An instance of his procrastination occurred the evening
of his first public appearance in America. His lecture was advertised to
take place at half past seven, and when he was informed of the hour, he
said he would try and be ready at eight o'clock, but thought it very
doubtful. Horrified at this assertion, I tried to impress upon him the
importance of punctuality on this, the night of his first bow to an
American audience. At a quarter past seven I called for him, and found
him not only unshaved and undressed for the evening, but rapturously
absorbed in making a pen-and-ink drawing to illustrate a passage in
Goethe's Sorrows of Werther, for a lady, which illustration,--a charming
one, by the way, for he was greatly skilled in drawing,--he vowed he
would finish before he would budge an inch in the direction of the (I
omit the adjective) Melodeon.
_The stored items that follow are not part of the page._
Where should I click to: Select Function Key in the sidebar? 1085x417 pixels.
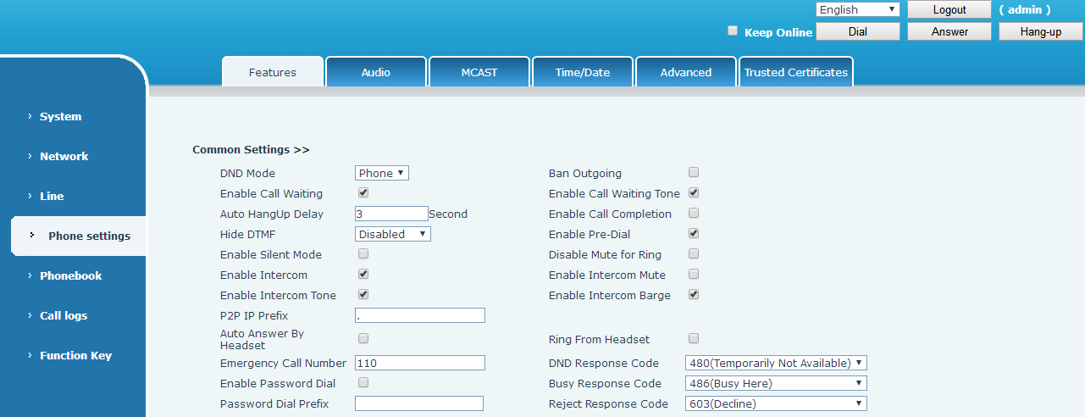pyautogui.click(x=75, y=355)
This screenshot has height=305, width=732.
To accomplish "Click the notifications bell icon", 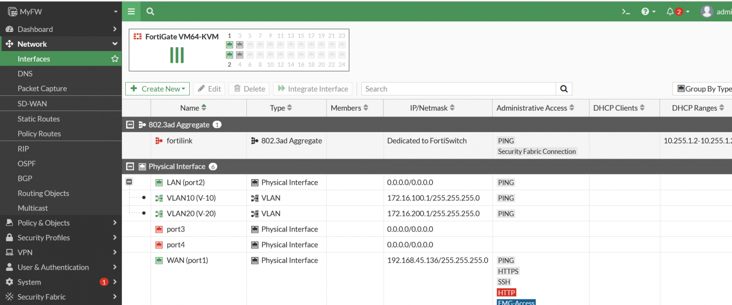I will (671, 11).
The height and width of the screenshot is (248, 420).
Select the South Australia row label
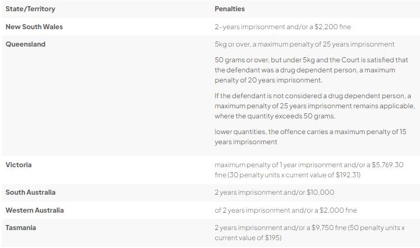coord(30,192)
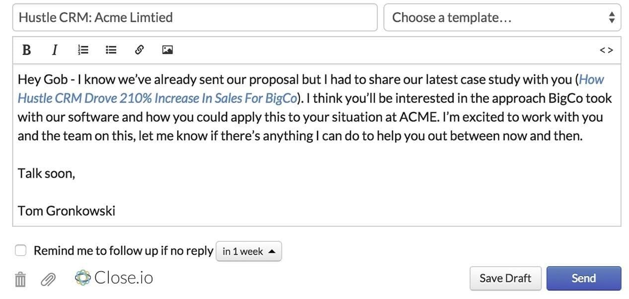The height and width of the screenshot is (299, 629).
Task: Open the 'in 1 week' reminder dropdown
Action: pyautogui.click(x=248, y=251)
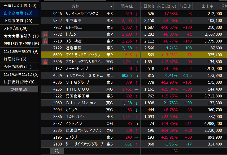Click the up arrow in サカイホールディングス row
This screenshot has height=155, width=227.
pyautogui.click(x=136, y=14)
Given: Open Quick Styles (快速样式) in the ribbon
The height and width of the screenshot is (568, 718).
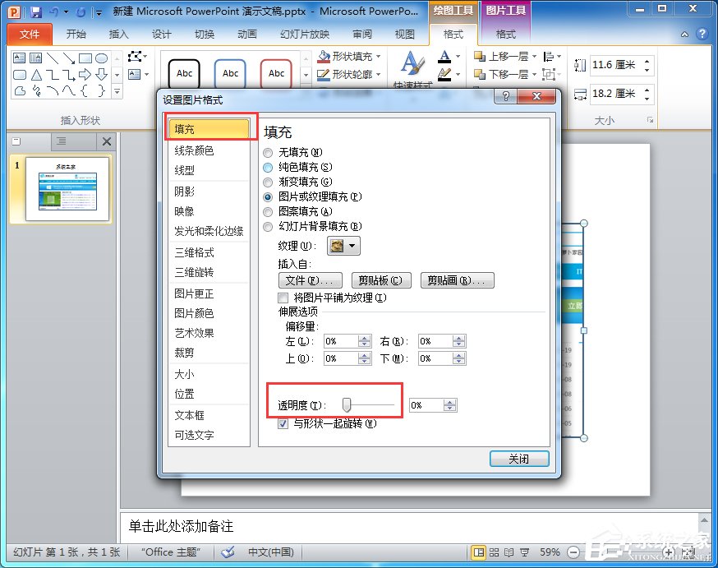Looking at the screenshot, I should 411,66.
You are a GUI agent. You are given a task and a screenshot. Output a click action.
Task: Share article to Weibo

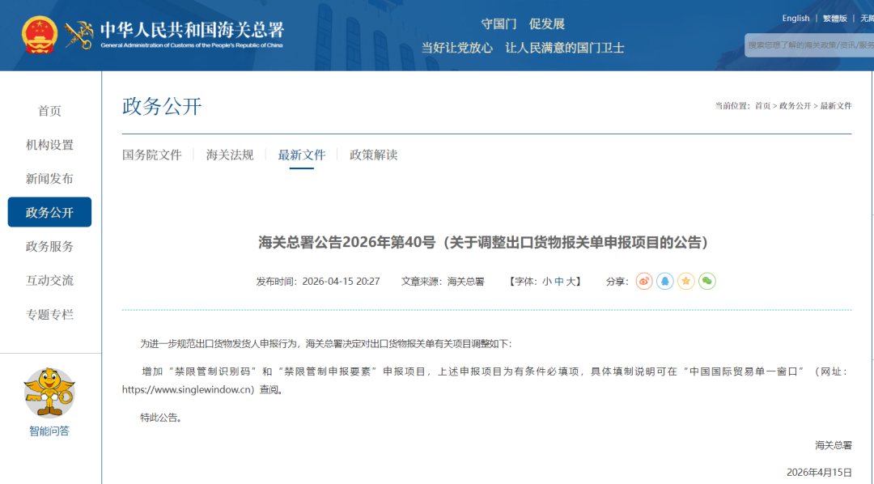click(644, 281)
A comical incident occurred just as he was
about leaving the hall, after his first lecture in Boston. A shabby,
ungainly looking man stepped briskly up to him in the anteroom, seized
his hand and announced himself as "proprietor of the Mammoth Rat," and
proposed to exchange season tickets. Thackeray, with the utmost gravity,
exchanged cards and promised to call on the wonderful quadruped next
day.
Thackeray's motto was 'Avoid performing to-day, if possible, what can be
postponed till to-morrow.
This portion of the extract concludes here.